- Given request 1 -
Count the lines in the listing that contain the word "Open", and give only that number.

- Article -
───

About

I am a PhD Candidate in Economics at the London School of Economics (LSE). My research focuses on international trade & spatial economics, environmental economics and public policy. I combine structural trade and spatial models with micro-level data to study the optimal design of regulation, cross-border economic interactions, and spatial resource allocation.

I am on the 2025–2026 job market.

Working Papers

Pollution Without Borders: Transboundary Air Pollution and the Geography of Pollutant Control Policy (New draft coming soon!)
Air pollution disperses across political boundaries, yet many environmental policies regulate specific polluted locations. This paper studies how cross-boundary transport of fine particulate matter (PM2.5) changes the welfare effect and optimal design of pollutant control policy in China. Using particle trajectory data from atmospheric transport models, we construct bilateral pollutant-flow matrices that measure the transboundary air pollution in China. Three patterns emerge: (1) Transboundary pollution contributes heterogeneously to local PM2.5, accounting for less than 10% to over 50% of provincial concentrations; (2) Bilateral pollutant transport networks remain stable over time, enabling long-term policy coordination without frequent recalibration; and (3) Economically developed provinces in China receive more transboundary pollution yet achieve larger pollution reduction. We develop a dynamic spatial general equilibrium model that incorporates pollutant transport, trade, and migration. Using this model, we estimate that transboundary air pollution creates a 1% national welfare loss relative to a counterfactual where pollution remains local. We evaluate China's Air Pollution Prevention and Control Action Plan and compare it to alternative allocation rules. Reallocating abatement target to high-spillover upwind provinces based on marginal social welfare of emission tax improves aggregate welfare by 0.18% relative to the actual policy. The findings reveal welfare gains from accounting for spatial externalities in policy design.
Presentations: *PSE Environmental Economics Workshop, UEA North America Annual Meeting, LSE Economics of Energy and Environment Seminar, LSE Trade and Urban Seminar
Trade Liberalisation, Informality and Gender Employment Gap: Evidence from Brazil (New draft coming soon!)

───

- Data listing -
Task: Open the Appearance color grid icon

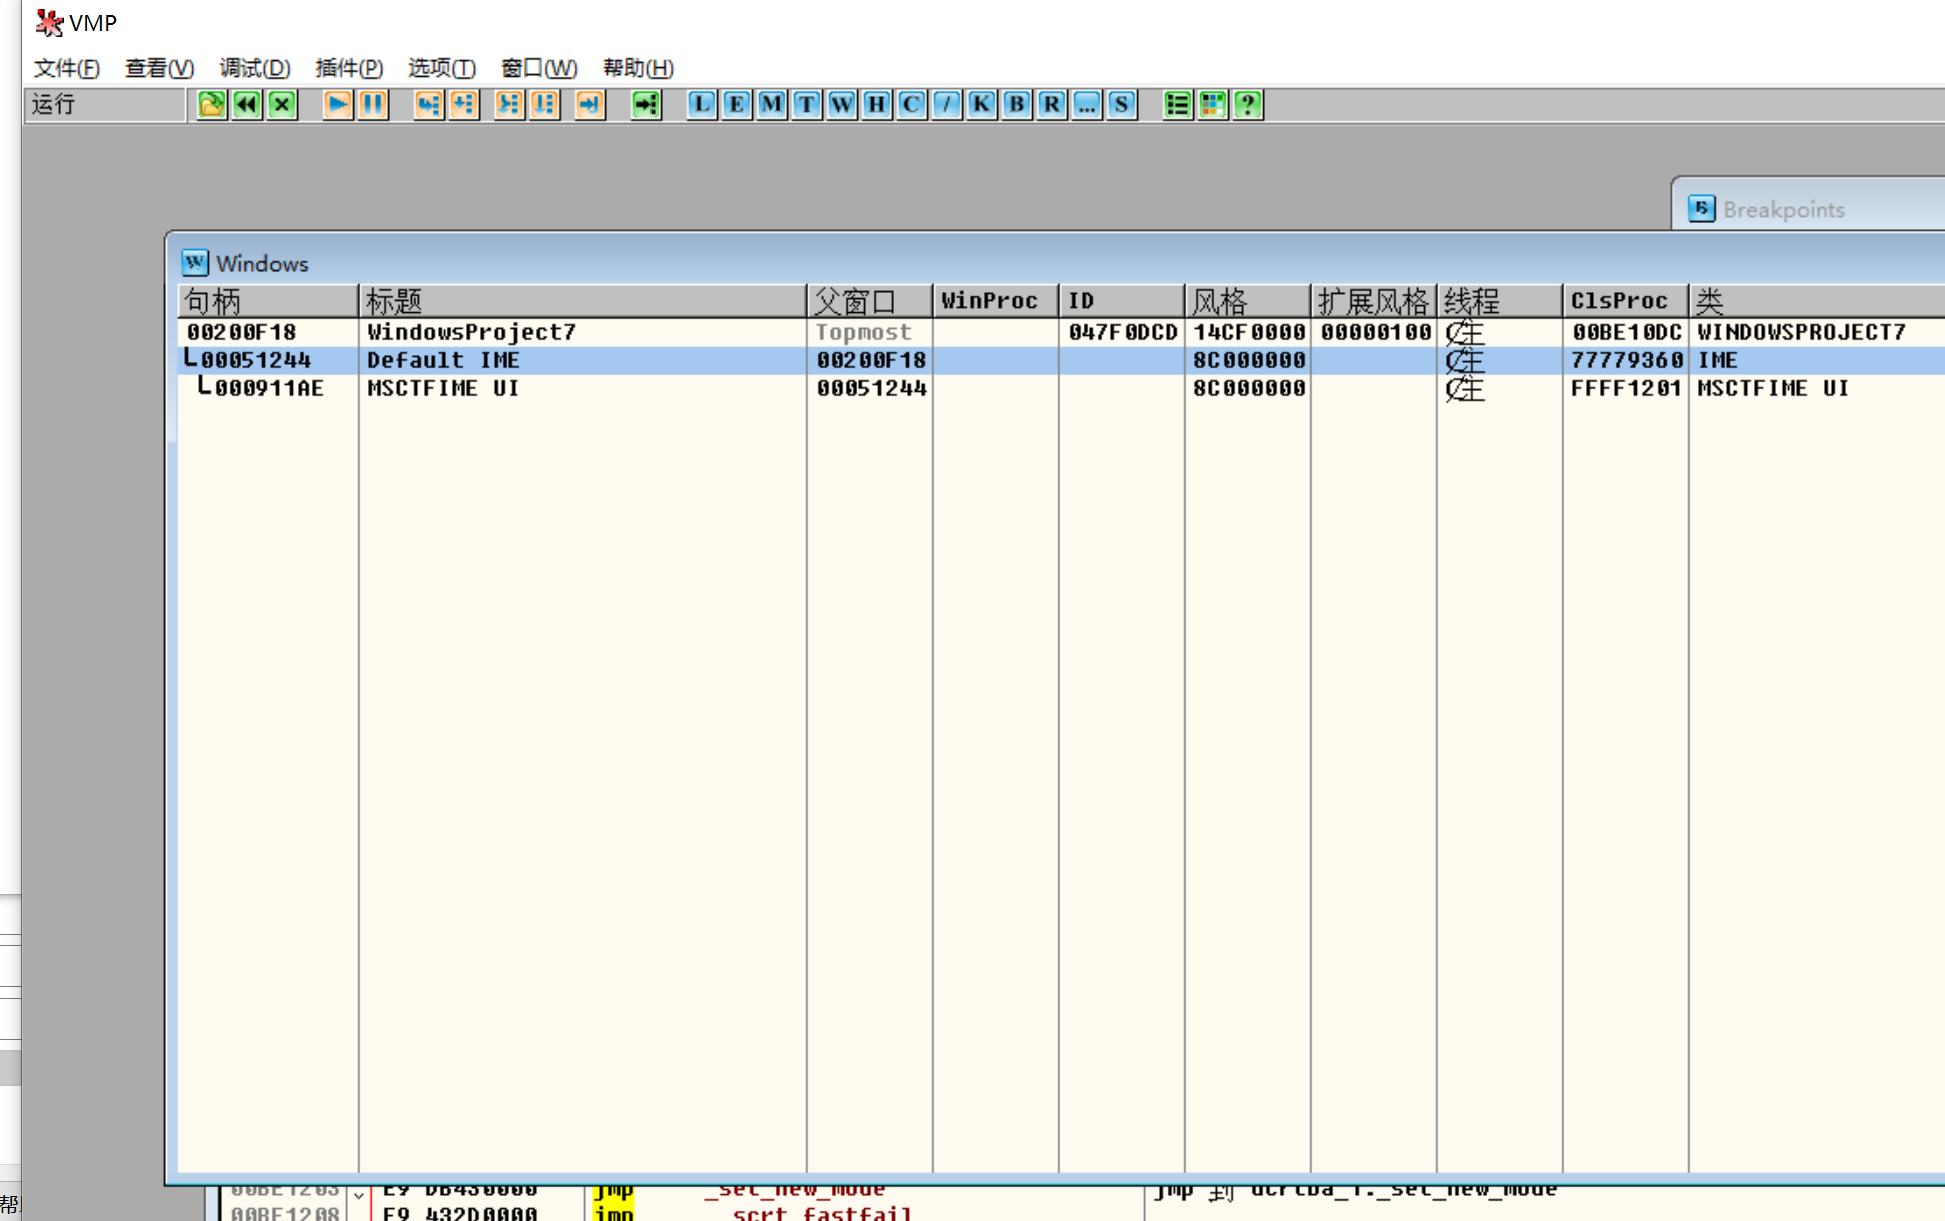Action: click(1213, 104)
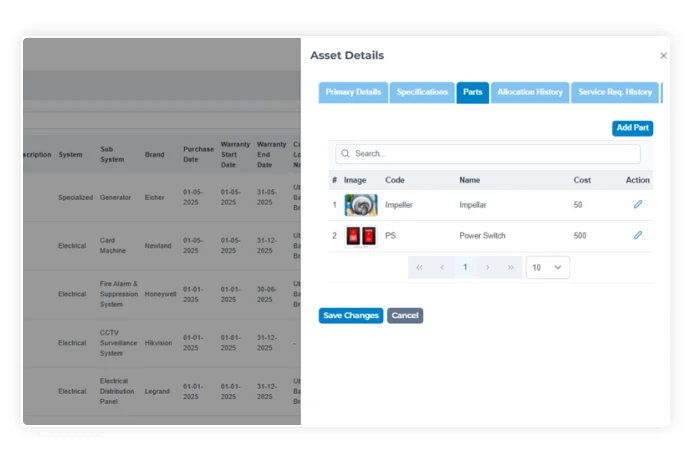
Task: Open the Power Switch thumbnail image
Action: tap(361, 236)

───

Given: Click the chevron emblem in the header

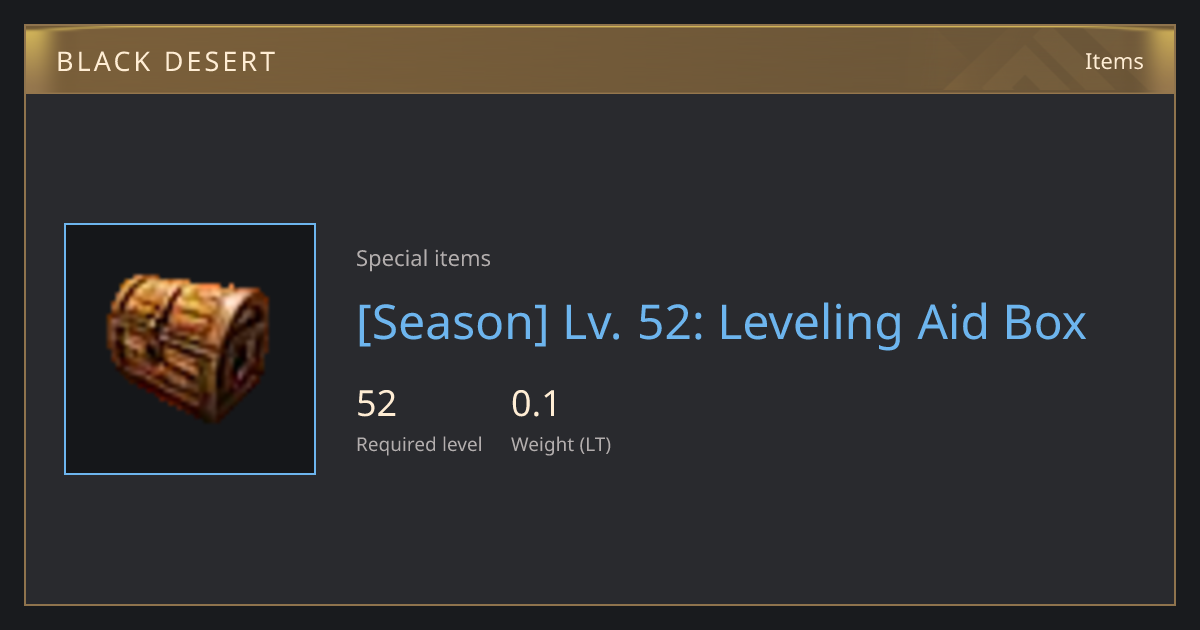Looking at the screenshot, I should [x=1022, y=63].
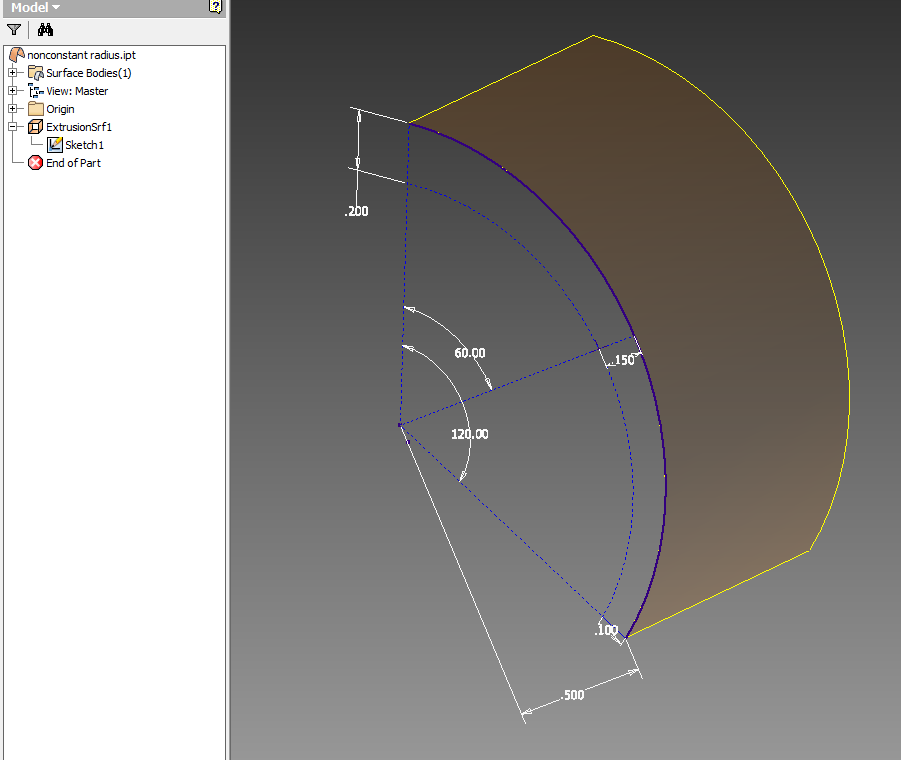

───

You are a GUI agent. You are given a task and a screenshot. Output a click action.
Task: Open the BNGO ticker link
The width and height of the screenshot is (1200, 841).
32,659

───

- Given request 2 -
Reproduce the passage of the research profile verbatim, from "Presentations: *PSE Environmental" to "Brazil (New draft coming soon!)".

- Written solution 1 -
3

- Written solution 2 -
Presentations: *PSE Environmental Economics Workshop, UEA North America Annual Meeting, LSE Economics of Energy and Environment Seminar, LSE Trade and Urban Seminar
Trade Liberalisation, Informality and Gender Employment Gap: Evidence from Brazil (New draft coming soon!)